» **Provided text**
● ● ● ● ●

By Alex Inwood, 16 Nov 2015 Car Reviews

Long Term Test: Mazda 2 - Pt. 1

After a flotilla of sports and prestige cars, Inwood joins the mainstream.

Oh, how the mighty have fallen. I’m sitting in my driveway at the wheel of my new long term Mazda 2, grappling with what can only be called a reality check.

Since joining Wheels two and a half years ago, I’ve enjoyed a golden run of long termers. Even as the office junior I managed to wangle a Toyota 86, then a Range Rover Evoque, and most recently a Volkswagen Golf GTI Performance.

Lofty heights, you’ll agree, so the news that my next long termer would be a Mazda 2 – a budget city car – was difficult to swallow.

Granted, this makes me sound like a massive snob. I shouldn’t have worried; this Mazda 2 is seriously impressive.

The model I have here is the range-topping Genki, which, thanks to $200 of premium paint costs $20,190. That’s a five grand hike over the base $14,990 Neo, but there’s plenty of bling for your buck, like 16-inch alloys, automatic wipers, an enormous and intuitive 7.0-inch infotainment display, cruise control, Bluetooth, sat-nav and the same head-up display system as an up-spec Mazda 3.

● ● ● ● ●

» **Given records**
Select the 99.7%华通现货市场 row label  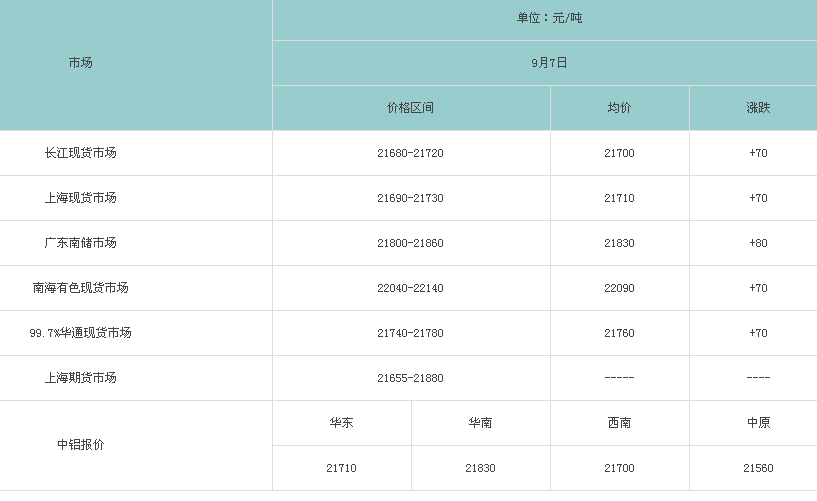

● ● ● ● ●

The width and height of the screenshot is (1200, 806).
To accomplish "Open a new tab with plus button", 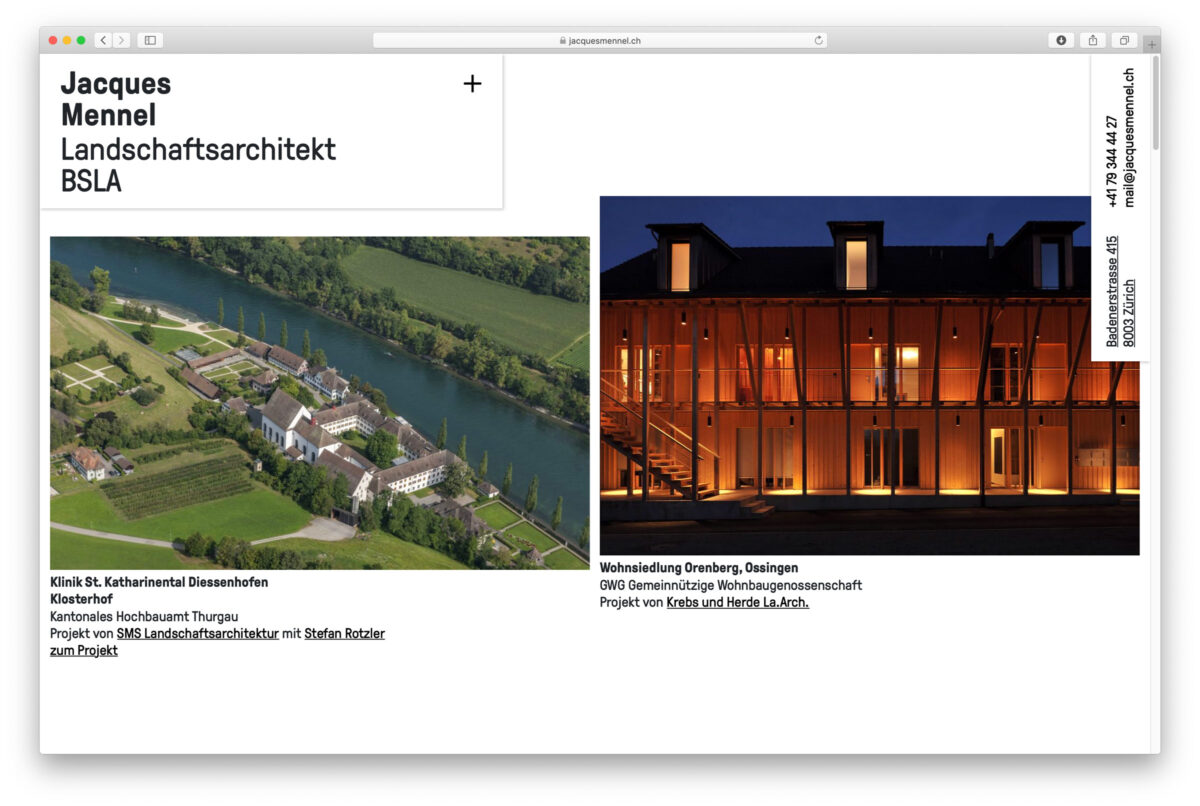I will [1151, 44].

● ● ● ● ●

» **Task directions**
Reproduce the Mazda 2 long-term test review word for word, from the byline to its final sentence.

» **Task solution**
By Alex Inwood, 16 Nov 2015 Car Reviews

Long Term Test: Mazda 2 - Pt. 1

After a flotilla of sports and prestige cars, Inwood joins the mainstream.

Oh, how the mighty have fallen. I’m sitting in my driveway at the wheel of my new long term Mazda 2, grappling with what can only be called a reality check.

Since joining Wheels two and a half years ago, I’ve enjoyed a golden run of long termers. Even as the office junior I managed to wangle a Toyota 86, then a Range Rover Evoque, and most recently a Volkswagen Golf GTI Performance.

Lofty heights, you’ll agree, so the news that my next long termer would be a Mazda 2 – a budget city car – was difficult to swallow.

Granted, this makes me sound like a massive snob. I shouldn’t have worried; this Mazda 2 is seriously impressive.

The model I have here is the range-topping Genki, which, thanks to $200 of premium paint costs $20,190. That’s a five grand hike over the base $14,990 Neo, but there’s plenty of bling for your buck, like 16-inch alloys, automatic wipers, an enormous and intuitive 7.0-inch infotainment display, cruise control, Bluetooth, sat-nav and the same head-up display system as an up-spec Mazda 3.